WHAT YOU ARE ASKED TO DO: Restate word for word the lines below that run from the one holding "Jobs (408, 2547)" through the one holding "モンスター乗り物 (30, 2052)", inclusive. Pictures don't belong in the copy.

+++ EXERCISE DATA +++

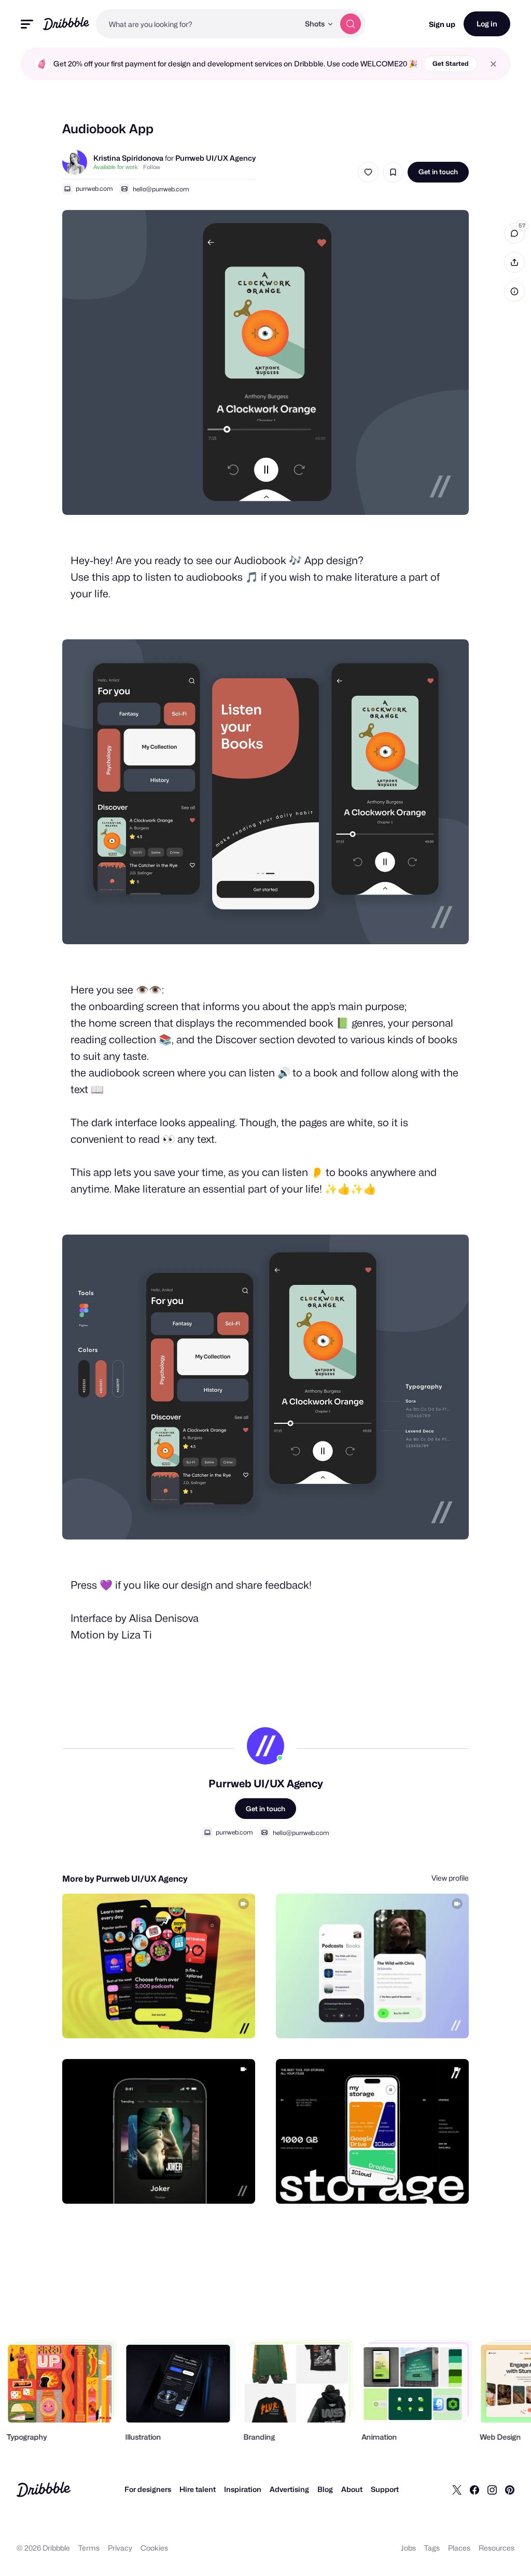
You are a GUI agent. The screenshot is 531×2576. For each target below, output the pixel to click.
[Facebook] (474, 2489)
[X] (457, 2489)
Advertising (289, 2489)
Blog (325, 2489)
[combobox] (197, 24)
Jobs (408, 2547)
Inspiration (242, 2489)
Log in (487, 23)
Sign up (442, 24)
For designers (147, 2489)
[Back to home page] (66, 23)
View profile (450, 1877)
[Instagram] (492, 2489)
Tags (432, 2547)
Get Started (450, 63)
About (351, 2489)
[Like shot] (368, 172)
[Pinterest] (509, 2489)
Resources (496, 2547)
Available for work (115, 167)
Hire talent (197, 2489)
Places (459, 2547)
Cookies (154, 2547)
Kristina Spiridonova (128, 157)
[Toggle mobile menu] (27, 24)
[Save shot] (393, 172)
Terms (89, 2547)
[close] (493, 64)
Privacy (120, 2547)
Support (385, 2489)
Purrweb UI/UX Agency (215, 157)
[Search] (350, 23)
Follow (151, 167)
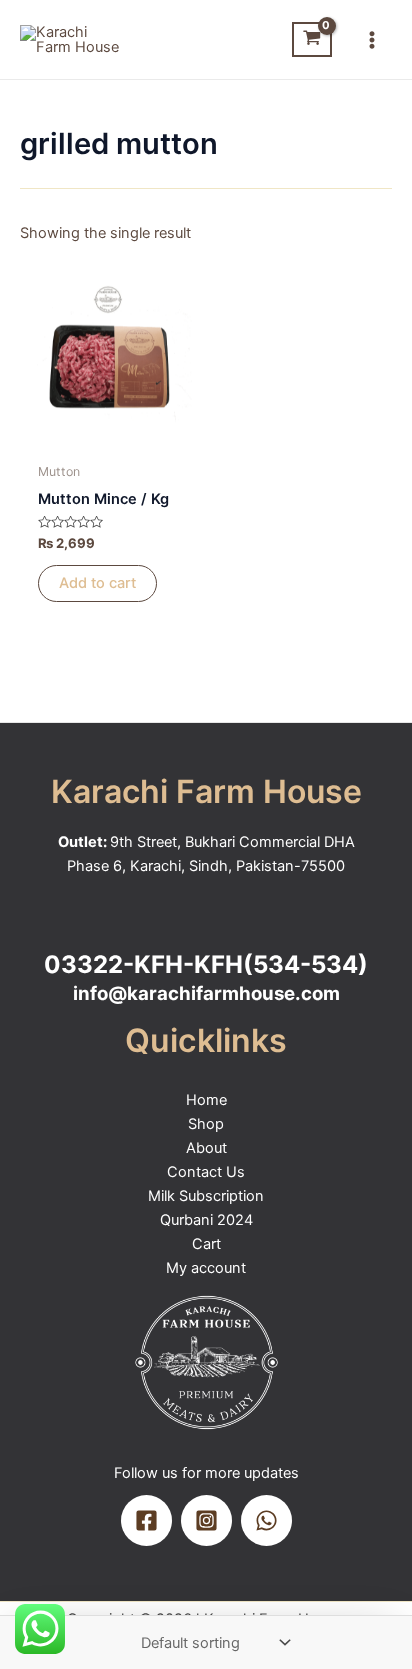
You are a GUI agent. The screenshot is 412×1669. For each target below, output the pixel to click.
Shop (206, 1124)
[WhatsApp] (266, 1520)
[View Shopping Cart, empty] (312, 39)
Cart (206, 1244)
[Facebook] (146, 1520)
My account (206, 1268)
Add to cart (97, 583)
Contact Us (206, 1172)
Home (206, 1100)
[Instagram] (206, 1520)
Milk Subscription (206, 1196)
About (206, 1148)
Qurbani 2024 (206, 1220)
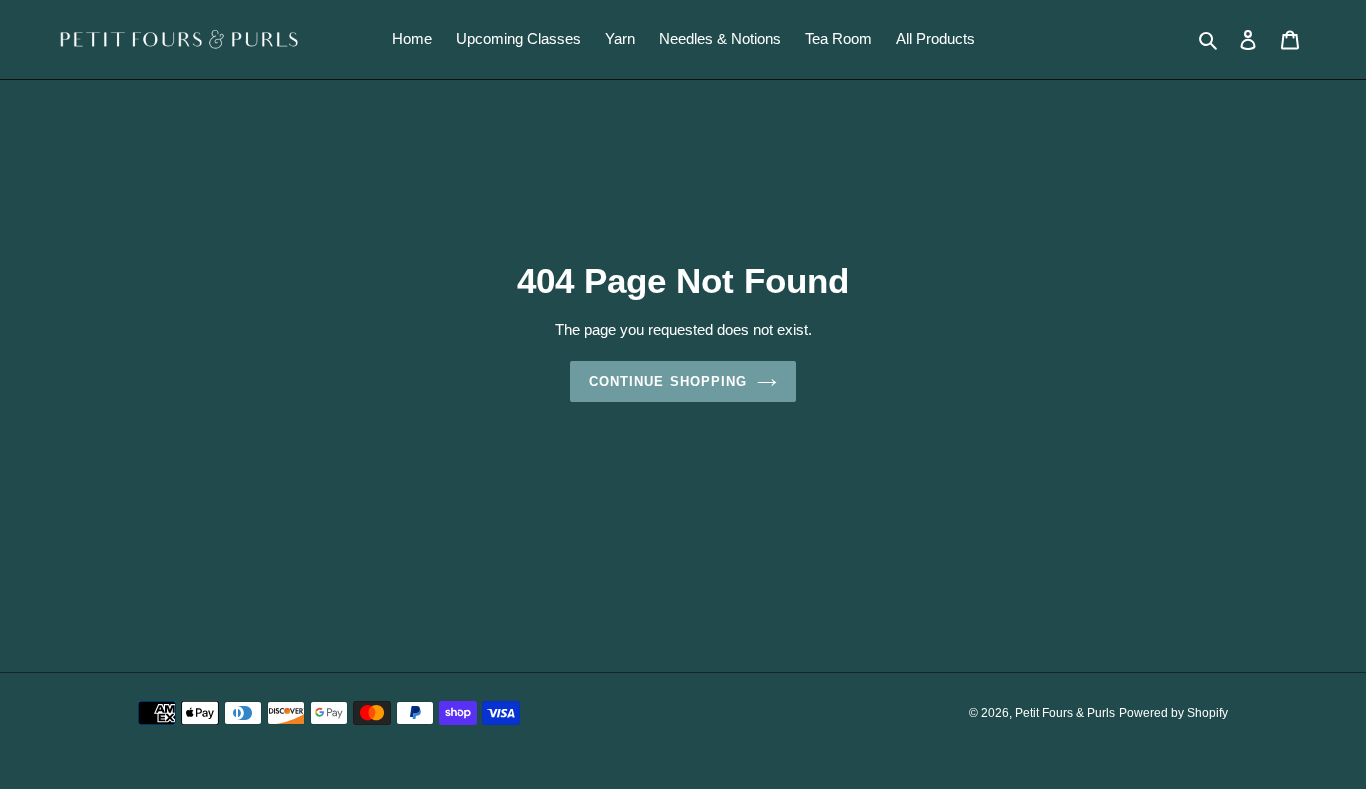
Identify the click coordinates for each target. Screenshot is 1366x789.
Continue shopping (668, 381)
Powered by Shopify (1173, 713)
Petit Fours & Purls (1065, 713)
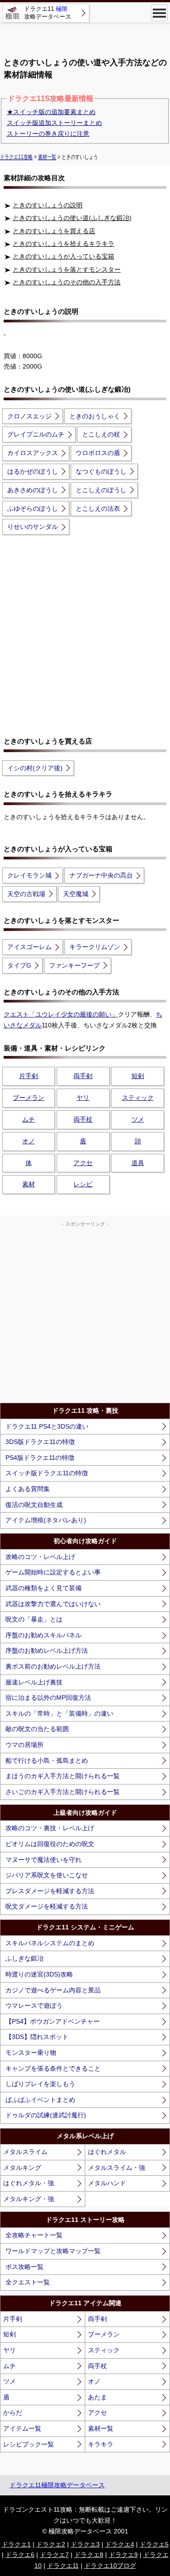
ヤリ (83, 1097)
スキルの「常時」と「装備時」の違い (59, 1713)
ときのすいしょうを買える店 (54, 231)
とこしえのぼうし (101, 490)
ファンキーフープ (74, 965)
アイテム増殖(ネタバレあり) (45, 1520)
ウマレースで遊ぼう (34, 2005)
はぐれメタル (107, 2151)
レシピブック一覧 (28, 2444)
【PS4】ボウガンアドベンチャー (52, 2021)
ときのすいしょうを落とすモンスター (67, 269)
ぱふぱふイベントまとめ (40, 2099)
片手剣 (28, 1075)
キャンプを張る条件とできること (53, 2068)
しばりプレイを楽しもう (40, 2083)
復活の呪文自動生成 (34, 1504)
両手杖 (82, 1119)
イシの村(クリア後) (35, 768)
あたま (97, 2397)
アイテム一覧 (22, 2428)
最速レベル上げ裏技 (34, 1682)
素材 (28, 1184)
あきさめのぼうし (32, 490)
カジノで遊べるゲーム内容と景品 (53, 1990)
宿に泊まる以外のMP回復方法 (48, 1697)
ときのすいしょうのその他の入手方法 (67, 282)
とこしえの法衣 (98, 508)
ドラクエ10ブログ (110, 2565)
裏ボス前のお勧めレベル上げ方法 (53, 1666)
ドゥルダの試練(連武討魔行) (45, 2115)
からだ (12, 2412)
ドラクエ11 (63, 2565)
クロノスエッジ (29, 416)
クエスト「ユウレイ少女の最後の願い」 (61, 1014)
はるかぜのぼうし (32, 471)
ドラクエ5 (154, 2544)
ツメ (137, 1119)
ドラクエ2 (50, 2544)
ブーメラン (28, 1097)
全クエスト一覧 (27, 2282)
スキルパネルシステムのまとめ (49, 1943)
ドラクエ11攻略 (16, 157)
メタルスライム (25, 2151)
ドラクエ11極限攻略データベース (57, 2485)
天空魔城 (75, 893)
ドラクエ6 (19, 2554)
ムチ (28, 1119)
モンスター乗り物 (30, 2052)
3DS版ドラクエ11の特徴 (40, 1441)
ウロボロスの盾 (98, 452)
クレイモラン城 (29, 875)
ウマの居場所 (24, 1744)
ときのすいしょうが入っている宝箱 (63, 256)
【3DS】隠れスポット (36, 2036)
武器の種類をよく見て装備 (43, 1588)
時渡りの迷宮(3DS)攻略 (39, 1974)
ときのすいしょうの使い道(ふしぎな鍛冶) (72, 217)
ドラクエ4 (119, 2544)
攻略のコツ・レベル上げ (40, 1556)
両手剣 (82, 1075)
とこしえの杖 (101, 434)
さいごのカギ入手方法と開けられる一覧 (62, 1791)
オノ (28, 1141)
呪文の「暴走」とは (34, 1619)
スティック (138, 1097)
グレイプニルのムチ (35, 434)
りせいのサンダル (32, 526)
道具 (137, 1162)
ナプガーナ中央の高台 (101, 875)
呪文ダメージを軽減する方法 (46, 1906)
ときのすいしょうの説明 (48, 205)
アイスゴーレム (29, 946)
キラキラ (100, 2444)
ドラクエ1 (16, 2544)
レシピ (82, 1184)
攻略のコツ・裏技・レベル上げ (49, 1828)
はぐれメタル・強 (28, 2183)
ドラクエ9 (123, 2554)
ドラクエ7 (54, 2554)
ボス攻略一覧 (24, 2266)
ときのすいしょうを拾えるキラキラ (63, 243)
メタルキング (22, 2167)
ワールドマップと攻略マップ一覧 (53, 2251)
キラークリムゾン (94, 946)
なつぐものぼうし (101, 471)
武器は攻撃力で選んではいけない (53, 1603)
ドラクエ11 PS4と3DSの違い (46, 1426)
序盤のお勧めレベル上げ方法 (46, 1650)
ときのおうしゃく (94, 416)
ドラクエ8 (88, 2554)
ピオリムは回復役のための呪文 (49, 1843)
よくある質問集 (27, 1488)
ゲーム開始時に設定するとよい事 (53, 1572)
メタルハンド (107, 2183)
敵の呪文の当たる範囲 (37, 1728)
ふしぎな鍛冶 (24, 1958)
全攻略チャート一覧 (34, 2235)
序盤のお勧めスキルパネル (43, 1635)
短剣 (137, 1075)
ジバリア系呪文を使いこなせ (46, 1875)
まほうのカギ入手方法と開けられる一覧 (62, 1776)
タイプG (19, 965)
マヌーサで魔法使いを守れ (43, 1859)
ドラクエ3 (85, 2544)
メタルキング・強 (28, 2198)
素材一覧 (100, 2428)
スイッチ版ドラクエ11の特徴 (46, 1473)
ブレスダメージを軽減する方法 (49, 1891)
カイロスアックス (32, 452)
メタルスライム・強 (116, 2167)
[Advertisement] (85, 36)
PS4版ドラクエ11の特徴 (39, 1457)
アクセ (82, 1162)
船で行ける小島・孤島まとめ (46, 1760)
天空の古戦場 (26, 893)
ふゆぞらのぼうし (32, 508)
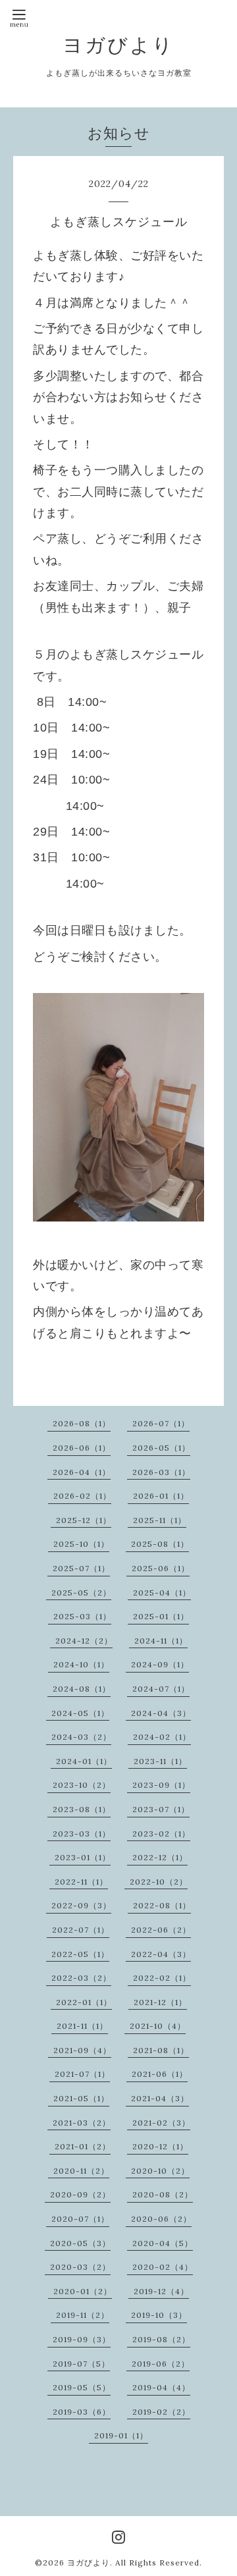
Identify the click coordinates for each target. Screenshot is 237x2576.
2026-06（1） (82, 1448)
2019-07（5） (81, 2364)
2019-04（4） (161, 2387)
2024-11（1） (161, 1641)
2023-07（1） (161, 1809)
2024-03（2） (81, 1737)
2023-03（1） (82, 1833)
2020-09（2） (80, 2194)
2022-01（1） (84, 2002)
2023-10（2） (82, 1785)
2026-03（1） (161, 1472)
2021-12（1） (160, 2002)
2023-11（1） (160, 1761)
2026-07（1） (161, 1423)
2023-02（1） (161, 1833)
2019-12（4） (161, 2291)
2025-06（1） (161, 1568)
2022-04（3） (161, 1954)
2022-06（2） (161, 1930)
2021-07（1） (82, 2074)
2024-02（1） (162, 1737)
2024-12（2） (84, 1641)
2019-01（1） (121, 2435)
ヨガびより (118, 44)
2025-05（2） (81, 1592)
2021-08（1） (161, 2050)
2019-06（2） (161, 2364)
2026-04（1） (82, 1472)
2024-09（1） (160, 1664)
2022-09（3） (81, 1905)
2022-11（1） (81, 1882)
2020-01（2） (82, 2291)
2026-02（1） (82, 1496)
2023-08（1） (82, 1809)
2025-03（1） (82, 1616)
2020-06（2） (161, 2219)
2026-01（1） (161, 1496)
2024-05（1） (80, 1713)
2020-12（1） (160, 2146)
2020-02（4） (162, 2267)
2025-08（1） (160, 1544)
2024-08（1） (82, 1689)
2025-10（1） (81, 1544)
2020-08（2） (162, 2194)
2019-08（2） (161, 2339)
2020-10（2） (160, 2171)
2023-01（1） (83, 1857)
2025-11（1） (159, 1520)
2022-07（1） (80, 1930)
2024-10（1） (81, 1664)
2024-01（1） (84, 1761)
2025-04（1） (162, 1592)
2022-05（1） (80, 1954)
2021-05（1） (81, 2098)
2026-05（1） (161, 1448)
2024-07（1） (161, 1689)
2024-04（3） (161, 1713)
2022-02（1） (162, 1978)
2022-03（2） (81, 1978)
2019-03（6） (82, 2412)
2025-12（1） (83, 1520)
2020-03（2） (80, 2267)
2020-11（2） (81, 2171)
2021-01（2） (83, 2146)
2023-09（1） (161, 1785)
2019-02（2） (161, 2412)
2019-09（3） (82, 2339)
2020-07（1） (80, 2219)
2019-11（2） (82, 2315)
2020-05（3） (80, 2243)
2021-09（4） (82, 2050)
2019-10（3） (159, 2315)
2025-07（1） (81, 1568)
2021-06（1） (160, 2074)
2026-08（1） (82, 1423)
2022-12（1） (160, 1857)
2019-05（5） (82, 2387)
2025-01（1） (161, 1616)
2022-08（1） (162, 1905)
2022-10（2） (159, 1882)
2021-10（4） (158, 2026)
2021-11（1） (82, 2026)
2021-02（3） (161, 2123)
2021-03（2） (82, 2123)
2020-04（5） (162, 2243)
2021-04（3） (160, 2098)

+++

WRITTEN ANSWER:
Jobs (408, 2547)
Inspiration (242, 2489)
Log in (487, 23)
Sign up (442, 24)
For designers (147, 2489)
[Back to home page] (66, 23)
View profile (450, 1877)
[Instagram] (492, 2489)
Tags (432, 2547)
Get Started (450, 63)
About (351, 2489)
[Like shot] (368, 172)
[Pinterest] (509, 2489)
Resources (496, 2547)
Available for work (115, 167)
Hire talent (197, 2489)
Places (459, 2547)
Cookies (154, 2547)
Kristina Spiridonova (128, 157)
[Toggle mobile menu] (27, 24)
[Save shot] (393, 172)
Terms (89, 2547)
[close] (493, 64)
Privacy (120, 2547)
Support (385, 2489)
Purrweb UI/UX Agency (215, 157)
[Search] (350, 23)
Follow (151, 167)
You are a GUI agent. The screenshot is 412×1669. For each target below, output the pixel to click.
Shop (206, 1124)
[WhatsApp] (266, 1520)
[View Shopping Cart, empty] (312, 39)
Cart (206, 1244)
[Facebook] (146, 1520)
My account (206, 1268)
Add to cart (97, 583)
Contact Us (206, 1172)
Home (206, 1100)
[Instagram] (206, 1520)
Milk Subscription (206, 1196)
About (206, 1148)
Qurbani 2024 (206, 1220)
Identify the click coordinates for each target. Screenshot is 1366x789.
Continue shopping (668, 381)
Powered by Shopify (1173, 713)
Petit Fours & Purls (1065, 713)
ヤリ (83, 1097)
スキルの「常時」と「装備時」の違い (59, 1713)
ときのすいしょうを買える店 (54, 231)
とこしえのぼうし (101, 490)
ファンキーフープ (74, 965)
アイテム増殖(ネタバレあり) (45, 1520)
ウマレースで遊ぼう (34, 2005)
はぐれメタル (107, 2151)
レシピブック一覧 (28, 2444)
【PS4】ボウガンアドベンチャー (52, 2021)
ときのすいしょうを落とすモンスター (67, 269)
ぱふぱふイベントまとめ (40, 2099)
片手剣 (28, 1075)
キャンプを張る条件とできること (53, 2068)
しばりプレイを楽しもう (40, 2083)
復活の呪文自動生成 (34, 1504)
両手杖 (82, 1119)
イシの村(クリア後) (35, 768)
あたま (97, 2397)
アイテム一覧 (22, 2428)
最速レベル上げ裏技 (34, 1682)
素材 (28, 1184)
あきさめのぼうし (32, 490)
カジノで遊べるゲーム内容と景品 (53, 1990)
宿に泊まる以外のMP回復方法 (48, 1697)
ときのすいしょうのその他の入手方法 (67, 282)
とこしえの法衣 (98, 508)
ドラクエ10ブログ (110, 2565)
裏ボス前のお勧めレベル上げ方法 (53, 1666)
ドゥルダの試練(連武討魔行) (45, 2115)
からだ (12, 2412)
ドラクエ11 (63, 2565)
クロノスエッジ (29, 416)
クエスト「ユウレイ少女の最後の願い」 (61, 1014)
はるかぜのぼうし (32, 471)
ドラクエ5 (154, 2544)
ツメ (137, 1119)
ドラクエ2 (50, 2544)
ブーメラン (28, 1097)
全クエスト一覧 (27, 2282)
スキルパネルシステムのまとめ (49, 1943)
ドラクエ11攻略 (16, 157)
メタルスライム (25, 2151)
ドラクエ11極限攻略データベース (57, 2485)
天空魔城 (75, 893)
ドラクエ6 (19, 2554)
ムチ (28, 1119)
モンスター乗り物 (30, 2052)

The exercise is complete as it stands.